**TASK OBJECTIVE:**
Look through the entries that follow and return each line that has the string "agent".
:: DATA SUPPLIED
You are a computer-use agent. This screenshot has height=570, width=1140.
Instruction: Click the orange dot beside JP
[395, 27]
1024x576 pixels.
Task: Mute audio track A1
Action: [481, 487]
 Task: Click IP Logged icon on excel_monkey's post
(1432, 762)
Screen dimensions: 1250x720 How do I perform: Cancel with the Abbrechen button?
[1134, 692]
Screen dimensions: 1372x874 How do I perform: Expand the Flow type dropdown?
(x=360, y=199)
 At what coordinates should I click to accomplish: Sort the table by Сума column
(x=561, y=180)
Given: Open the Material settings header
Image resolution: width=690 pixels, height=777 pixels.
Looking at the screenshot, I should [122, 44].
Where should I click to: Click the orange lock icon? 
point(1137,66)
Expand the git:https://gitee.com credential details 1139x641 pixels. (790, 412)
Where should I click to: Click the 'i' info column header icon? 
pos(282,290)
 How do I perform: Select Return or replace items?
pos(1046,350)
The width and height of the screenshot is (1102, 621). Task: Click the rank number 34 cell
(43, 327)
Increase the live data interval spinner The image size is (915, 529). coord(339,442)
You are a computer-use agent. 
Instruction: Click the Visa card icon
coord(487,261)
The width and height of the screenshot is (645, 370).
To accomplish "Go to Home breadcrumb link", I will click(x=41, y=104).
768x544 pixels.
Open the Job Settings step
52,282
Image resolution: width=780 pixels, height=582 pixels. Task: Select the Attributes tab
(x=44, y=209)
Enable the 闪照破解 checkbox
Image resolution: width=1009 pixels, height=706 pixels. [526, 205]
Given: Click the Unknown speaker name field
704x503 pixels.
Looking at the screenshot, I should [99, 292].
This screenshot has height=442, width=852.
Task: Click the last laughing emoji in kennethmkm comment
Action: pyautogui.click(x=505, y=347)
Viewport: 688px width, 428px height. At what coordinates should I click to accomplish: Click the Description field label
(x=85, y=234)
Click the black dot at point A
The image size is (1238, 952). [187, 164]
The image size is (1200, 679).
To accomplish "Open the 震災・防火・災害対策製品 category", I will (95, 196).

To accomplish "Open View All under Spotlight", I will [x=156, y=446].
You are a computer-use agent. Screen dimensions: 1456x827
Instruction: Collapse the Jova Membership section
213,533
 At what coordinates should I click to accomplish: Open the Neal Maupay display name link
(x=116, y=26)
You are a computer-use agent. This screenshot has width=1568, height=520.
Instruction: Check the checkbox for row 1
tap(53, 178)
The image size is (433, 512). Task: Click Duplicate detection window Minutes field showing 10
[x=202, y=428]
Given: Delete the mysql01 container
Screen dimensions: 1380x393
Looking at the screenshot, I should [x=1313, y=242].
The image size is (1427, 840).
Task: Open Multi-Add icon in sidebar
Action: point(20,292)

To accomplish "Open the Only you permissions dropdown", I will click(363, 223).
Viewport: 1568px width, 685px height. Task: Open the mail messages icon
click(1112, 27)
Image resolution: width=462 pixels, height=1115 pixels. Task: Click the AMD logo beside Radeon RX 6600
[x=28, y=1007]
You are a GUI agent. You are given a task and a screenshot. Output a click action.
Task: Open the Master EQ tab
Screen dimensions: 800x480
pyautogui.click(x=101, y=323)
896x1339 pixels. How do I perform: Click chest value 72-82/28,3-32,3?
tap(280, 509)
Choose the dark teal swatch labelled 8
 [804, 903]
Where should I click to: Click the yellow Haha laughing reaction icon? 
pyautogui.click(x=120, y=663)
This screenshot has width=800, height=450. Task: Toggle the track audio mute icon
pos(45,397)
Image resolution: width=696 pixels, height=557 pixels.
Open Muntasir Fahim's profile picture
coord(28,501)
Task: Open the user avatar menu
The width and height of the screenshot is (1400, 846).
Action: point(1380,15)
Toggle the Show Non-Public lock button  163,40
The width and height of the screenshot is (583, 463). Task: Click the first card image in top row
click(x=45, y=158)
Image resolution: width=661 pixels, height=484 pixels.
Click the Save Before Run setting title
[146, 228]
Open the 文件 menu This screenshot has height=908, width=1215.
::::
**FINAL ANSWER:**
You are a computer-use agent. This screenshot has height=570, width=1140.
You are a computer-use agent. 
You are a computer-use agent. Screen dimensions: 1456x827
You are a computer-use agent. This screenshot has width=1568, height=520.
You are a GUI agent. You are given a task and a screenshot. Output a click action.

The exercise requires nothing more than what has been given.